_Exercise aim_
For the entries below, repeat exactly each line starting with the one that contains "The width and height of the screenshot is (1280, 1184)." and going on through the one that contains "Go to the Einstellungen", and no others.

(Pixel coordinate grounding data)
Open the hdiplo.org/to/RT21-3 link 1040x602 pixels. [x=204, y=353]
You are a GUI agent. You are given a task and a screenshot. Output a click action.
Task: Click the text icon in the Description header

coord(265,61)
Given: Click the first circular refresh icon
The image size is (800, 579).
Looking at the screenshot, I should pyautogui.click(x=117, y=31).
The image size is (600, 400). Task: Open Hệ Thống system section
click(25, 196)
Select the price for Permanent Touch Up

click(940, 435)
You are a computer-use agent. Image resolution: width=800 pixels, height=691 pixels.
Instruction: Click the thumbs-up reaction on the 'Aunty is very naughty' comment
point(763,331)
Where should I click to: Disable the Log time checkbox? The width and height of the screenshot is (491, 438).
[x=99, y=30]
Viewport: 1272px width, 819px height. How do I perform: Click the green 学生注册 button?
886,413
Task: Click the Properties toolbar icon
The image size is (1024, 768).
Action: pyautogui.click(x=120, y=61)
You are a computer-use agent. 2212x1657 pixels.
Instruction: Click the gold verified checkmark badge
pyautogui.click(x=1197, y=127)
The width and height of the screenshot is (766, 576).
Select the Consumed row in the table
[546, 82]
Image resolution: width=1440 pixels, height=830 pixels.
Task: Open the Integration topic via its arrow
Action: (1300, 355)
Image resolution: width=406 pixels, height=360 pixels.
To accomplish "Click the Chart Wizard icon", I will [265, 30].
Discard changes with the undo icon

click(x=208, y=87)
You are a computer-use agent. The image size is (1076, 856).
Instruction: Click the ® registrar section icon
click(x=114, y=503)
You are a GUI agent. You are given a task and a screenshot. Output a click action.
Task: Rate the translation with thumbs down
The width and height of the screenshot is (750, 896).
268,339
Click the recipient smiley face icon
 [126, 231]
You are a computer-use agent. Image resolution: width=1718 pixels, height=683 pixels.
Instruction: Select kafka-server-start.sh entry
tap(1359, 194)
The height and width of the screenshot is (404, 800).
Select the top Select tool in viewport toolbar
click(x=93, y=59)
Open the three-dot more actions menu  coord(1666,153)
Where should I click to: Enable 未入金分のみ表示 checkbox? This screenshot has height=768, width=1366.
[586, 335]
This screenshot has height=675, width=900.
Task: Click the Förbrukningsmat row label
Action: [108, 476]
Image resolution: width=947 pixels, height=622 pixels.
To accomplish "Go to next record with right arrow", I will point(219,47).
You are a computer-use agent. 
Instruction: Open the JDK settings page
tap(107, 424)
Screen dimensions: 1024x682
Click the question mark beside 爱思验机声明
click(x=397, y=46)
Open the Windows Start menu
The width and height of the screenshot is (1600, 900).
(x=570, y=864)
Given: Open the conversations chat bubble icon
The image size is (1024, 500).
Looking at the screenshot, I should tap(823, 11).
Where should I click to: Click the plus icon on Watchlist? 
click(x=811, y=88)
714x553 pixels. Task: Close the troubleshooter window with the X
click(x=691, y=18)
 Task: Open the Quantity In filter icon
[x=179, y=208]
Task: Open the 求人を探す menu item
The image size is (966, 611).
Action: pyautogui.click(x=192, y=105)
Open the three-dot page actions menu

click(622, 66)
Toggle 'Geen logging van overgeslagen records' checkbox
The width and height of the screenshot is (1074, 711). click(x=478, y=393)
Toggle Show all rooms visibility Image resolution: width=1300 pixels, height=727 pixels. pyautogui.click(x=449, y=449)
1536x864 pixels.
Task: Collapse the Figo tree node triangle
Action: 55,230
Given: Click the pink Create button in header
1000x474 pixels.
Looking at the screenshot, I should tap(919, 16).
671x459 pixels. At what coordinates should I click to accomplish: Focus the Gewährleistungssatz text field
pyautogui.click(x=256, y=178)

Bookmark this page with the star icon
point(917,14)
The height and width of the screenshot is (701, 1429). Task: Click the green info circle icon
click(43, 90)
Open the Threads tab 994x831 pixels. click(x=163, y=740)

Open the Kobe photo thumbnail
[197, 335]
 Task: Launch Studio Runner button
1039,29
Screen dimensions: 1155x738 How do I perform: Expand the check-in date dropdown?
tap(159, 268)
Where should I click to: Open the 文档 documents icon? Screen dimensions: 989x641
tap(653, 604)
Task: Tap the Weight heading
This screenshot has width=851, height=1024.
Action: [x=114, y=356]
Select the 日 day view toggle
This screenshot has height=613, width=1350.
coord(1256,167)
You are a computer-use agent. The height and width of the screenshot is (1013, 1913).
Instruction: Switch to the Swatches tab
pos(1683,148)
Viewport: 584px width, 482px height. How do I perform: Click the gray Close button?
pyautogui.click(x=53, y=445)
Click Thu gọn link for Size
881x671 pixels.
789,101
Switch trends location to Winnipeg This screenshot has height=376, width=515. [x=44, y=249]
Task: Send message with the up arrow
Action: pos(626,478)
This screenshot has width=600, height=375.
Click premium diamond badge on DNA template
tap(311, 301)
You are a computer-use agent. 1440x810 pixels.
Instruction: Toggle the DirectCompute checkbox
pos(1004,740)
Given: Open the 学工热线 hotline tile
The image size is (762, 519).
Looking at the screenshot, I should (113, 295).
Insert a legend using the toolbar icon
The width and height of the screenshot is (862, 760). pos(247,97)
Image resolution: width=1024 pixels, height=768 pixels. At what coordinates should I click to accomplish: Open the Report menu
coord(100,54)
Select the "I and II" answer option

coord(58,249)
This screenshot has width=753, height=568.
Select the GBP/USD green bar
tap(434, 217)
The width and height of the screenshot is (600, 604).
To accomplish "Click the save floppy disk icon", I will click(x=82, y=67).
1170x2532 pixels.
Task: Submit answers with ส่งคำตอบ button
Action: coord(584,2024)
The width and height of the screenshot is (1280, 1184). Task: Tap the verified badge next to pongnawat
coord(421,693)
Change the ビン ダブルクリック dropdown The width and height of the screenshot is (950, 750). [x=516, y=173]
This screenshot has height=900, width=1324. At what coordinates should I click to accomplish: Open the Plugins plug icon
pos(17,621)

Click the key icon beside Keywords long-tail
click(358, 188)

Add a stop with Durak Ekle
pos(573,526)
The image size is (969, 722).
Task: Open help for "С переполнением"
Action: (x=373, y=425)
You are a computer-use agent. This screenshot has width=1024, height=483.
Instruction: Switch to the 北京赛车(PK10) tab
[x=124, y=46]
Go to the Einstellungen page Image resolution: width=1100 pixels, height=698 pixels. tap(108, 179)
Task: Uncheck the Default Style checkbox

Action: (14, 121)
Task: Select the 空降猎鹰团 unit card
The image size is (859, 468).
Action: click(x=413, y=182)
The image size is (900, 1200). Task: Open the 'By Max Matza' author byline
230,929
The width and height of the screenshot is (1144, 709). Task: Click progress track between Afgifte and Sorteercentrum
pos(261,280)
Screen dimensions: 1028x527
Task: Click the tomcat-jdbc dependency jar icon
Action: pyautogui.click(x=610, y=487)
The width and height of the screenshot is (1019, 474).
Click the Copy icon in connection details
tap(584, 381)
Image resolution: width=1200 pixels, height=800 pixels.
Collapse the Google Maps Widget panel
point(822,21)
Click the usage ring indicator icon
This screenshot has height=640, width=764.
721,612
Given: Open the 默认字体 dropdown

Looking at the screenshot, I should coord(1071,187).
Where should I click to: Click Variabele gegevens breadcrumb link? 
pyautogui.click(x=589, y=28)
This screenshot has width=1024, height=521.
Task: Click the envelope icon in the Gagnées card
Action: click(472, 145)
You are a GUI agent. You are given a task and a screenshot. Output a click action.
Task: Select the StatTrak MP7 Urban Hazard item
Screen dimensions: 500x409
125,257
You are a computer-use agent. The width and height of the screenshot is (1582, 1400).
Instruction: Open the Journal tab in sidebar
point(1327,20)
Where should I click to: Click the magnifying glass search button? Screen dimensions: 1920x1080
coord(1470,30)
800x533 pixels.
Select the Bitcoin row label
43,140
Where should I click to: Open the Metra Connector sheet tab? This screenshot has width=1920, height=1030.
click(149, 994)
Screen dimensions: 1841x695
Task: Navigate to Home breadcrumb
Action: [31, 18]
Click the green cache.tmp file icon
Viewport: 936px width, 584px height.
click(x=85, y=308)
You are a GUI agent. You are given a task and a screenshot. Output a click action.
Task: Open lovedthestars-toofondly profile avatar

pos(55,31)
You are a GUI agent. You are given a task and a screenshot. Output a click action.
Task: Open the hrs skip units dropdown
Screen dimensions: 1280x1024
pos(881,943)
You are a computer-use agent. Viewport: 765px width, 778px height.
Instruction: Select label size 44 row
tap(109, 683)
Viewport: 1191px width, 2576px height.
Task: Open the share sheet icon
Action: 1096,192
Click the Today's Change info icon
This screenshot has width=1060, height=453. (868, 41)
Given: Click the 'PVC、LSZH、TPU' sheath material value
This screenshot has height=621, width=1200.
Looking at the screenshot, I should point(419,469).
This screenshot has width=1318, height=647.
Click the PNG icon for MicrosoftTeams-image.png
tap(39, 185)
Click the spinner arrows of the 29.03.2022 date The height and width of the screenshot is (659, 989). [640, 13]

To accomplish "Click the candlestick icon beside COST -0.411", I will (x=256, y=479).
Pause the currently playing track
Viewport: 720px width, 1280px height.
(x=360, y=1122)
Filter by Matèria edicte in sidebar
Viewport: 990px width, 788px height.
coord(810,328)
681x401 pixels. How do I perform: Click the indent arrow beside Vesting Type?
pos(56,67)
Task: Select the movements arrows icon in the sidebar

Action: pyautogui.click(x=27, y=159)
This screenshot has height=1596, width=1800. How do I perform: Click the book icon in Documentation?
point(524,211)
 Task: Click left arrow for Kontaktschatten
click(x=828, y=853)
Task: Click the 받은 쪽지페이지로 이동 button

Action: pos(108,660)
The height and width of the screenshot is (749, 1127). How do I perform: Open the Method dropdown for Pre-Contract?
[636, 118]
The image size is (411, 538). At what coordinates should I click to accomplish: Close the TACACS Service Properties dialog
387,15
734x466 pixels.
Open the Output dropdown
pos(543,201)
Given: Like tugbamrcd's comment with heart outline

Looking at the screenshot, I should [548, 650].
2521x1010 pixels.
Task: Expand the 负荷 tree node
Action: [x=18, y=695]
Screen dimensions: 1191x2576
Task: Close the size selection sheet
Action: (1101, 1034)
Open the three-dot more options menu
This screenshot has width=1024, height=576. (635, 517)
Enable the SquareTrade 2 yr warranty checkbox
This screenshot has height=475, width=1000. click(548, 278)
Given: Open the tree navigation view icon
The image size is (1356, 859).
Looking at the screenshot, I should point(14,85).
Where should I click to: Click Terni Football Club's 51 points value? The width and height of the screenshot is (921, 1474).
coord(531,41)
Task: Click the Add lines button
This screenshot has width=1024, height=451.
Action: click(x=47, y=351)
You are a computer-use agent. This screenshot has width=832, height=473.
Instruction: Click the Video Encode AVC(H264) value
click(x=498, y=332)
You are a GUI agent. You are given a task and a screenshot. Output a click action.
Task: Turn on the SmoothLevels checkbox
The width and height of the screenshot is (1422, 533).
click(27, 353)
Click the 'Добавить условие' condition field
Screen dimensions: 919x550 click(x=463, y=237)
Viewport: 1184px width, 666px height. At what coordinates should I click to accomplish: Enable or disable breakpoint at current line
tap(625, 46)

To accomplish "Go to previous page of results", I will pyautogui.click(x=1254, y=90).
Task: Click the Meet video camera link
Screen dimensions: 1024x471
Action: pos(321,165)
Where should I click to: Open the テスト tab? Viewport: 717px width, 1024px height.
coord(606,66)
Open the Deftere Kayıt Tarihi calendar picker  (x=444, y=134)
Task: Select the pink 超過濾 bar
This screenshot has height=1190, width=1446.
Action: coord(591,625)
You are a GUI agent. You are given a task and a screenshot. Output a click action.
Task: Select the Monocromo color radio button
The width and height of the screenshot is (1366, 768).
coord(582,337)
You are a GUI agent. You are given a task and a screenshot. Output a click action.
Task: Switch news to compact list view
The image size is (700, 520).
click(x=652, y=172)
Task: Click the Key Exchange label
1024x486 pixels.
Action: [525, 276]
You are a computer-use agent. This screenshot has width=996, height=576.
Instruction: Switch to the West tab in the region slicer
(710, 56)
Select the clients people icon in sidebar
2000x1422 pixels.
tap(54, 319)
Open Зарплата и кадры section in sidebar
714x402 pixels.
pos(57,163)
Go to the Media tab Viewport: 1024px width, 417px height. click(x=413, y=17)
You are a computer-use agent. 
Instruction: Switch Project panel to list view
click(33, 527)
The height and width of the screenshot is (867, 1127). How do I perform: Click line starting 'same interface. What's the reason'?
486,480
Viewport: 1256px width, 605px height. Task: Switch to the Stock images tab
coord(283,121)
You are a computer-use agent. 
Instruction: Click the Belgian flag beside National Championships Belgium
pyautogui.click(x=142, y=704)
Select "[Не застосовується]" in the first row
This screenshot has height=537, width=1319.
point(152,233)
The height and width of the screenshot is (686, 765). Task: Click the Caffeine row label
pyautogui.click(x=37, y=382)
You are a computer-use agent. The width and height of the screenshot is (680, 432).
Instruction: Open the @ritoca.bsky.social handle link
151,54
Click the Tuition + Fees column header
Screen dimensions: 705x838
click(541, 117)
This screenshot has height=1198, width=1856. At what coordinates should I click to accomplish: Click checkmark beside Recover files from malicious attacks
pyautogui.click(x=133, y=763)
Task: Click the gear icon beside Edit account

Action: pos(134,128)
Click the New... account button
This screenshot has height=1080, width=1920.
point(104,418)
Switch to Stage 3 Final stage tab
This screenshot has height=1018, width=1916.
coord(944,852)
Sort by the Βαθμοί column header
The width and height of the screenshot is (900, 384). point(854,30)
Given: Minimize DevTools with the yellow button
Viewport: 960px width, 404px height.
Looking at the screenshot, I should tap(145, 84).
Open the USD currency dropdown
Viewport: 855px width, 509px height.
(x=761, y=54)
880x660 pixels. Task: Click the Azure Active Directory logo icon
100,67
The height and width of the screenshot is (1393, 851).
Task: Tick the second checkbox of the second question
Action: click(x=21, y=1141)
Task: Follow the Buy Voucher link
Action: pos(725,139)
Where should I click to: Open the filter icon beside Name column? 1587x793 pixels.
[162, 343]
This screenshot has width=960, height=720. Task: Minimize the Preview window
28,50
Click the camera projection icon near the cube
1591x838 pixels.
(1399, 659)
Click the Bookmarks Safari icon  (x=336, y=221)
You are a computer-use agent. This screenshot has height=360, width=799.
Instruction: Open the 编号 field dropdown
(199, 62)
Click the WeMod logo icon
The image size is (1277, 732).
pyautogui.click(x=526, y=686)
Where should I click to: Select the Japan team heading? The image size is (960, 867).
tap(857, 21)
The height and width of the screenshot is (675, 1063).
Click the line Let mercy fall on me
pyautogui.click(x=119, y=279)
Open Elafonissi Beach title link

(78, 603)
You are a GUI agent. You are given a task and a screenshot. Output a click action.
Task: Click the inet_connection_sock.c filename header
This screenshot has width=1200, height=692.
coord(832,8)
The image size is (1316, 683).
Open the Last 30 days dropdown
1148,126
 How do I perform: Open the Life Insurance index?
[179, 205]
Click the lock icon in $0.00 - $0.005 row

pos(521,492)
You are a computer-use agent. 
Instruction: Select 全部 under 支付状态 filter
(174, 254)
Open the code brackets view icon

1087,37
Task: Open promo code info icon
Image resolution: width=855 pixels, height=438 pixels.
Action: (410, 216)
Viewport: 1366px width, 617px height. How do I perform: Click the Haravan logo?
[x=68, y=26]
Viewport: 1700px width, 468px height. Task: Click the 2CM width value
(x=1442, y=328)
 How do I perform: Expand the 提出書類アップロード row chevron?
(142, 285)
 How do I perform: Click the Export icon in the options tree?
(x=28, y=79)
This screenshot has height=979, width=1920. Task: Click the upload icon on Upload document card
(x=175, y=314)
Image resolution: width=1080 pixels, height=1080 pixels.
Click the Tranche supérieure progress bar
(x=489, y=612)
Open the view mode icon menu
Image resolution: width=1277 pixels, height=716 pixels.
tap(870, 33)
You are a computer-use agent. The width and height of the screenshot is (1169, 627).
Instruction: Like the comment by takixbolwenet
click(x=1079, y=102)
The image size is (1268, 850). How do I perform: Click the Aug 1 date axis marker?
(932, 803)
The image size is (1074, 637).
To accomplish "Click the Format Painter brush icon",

_Output below_
The width and height of the screenshot is (1280, 1184). Task: Tap the verified badge next to pongnawat
coord(421,693)
Change the ビン ダブルクリック dropdown The width and height of the screenshot is (950, 750). [x=516, y=173]
This screenshot has height=900, width=1324. At what coordinates should I click to accomplish: Open the Plugins plug icon
pos(17,621)

Click the key icon beside Keywords long-tail
click(358, 188)

Add a stop with Durak Ekle
pos(573,526)
The image size is (969, 722).
Task: Open help for "С переполнением"
Action: (x=373, y=425)
You are a computer-use agent. This screenshot has width=1024, height=483.
Instruction: Switch to the 北京赛车(PK10) tab
[x=124, y=46]
Go to the Einstellungen page Image resolution: width=1100 pixels, height=698 pixels. tap(108, 179)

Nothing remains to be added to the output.